◆ STATED PROBLEM:
Count the lines in the rows below that contain the string "This", where uppercase and lowercase must match. Reply with only the number.

▬▬▬▬▬▬

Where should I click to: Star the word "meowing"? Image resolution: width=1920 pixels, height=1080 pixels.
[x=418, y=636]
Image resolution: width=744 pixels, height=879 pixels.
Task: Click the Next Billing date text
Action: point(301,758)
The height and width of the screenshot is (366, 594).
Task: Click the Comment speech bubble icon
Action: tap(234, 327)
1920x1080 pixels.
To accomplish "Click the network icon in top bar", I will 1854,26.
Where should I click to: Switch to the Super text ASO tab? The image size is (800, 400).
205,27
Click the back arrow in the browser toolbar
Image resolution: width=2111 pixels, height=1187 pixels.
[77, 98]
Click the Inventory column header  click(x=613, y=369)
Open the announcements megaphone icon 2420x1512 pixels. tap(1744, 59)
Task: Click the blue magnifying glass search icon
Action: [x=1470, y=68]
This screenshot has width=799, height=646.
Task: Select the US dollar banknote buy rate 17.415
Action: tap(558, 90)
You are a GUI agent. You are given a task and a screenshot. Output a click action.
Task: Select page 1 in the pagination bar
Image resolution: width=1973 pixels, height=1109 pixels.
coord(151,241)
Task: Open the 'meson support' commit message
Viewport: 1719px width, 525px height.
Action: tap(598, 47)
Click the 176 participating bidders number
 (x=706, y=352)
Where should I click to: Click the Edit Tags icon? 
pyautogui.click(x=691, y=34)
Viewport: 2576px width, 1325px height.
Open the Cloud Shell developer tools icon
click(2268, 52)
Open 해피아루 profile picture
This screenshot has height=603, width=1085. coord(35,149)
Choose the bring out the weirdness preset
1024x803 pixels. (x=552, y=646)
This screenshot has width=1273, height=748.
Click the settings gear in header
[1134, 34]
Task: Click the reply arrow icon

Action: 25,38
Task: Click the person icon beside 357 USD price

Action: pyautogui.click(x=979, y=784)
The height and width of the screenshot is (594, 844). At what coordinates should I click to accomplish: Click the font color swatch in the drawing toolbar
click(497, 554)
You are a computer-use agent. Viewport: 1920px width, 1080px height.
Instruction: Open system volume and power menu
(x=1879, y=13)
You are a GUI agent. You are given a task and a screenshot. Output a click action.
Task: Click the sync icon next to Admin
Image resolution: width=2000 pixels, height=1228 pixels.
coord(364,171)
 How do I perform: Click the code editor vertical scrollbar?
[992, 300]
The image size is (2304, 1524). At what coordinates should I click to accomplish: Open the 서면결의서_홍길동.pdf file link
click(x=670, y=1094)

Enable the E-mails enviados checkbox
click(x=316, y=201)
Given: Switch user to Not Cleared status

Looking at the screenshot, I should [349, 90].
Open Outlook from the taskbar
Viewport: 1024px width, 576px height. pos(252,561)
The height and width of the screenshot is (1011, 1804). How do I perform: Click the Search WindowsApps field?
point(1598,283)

▬▬▬▬▬▬

◆ RESULT OF THE EXERCISE:
3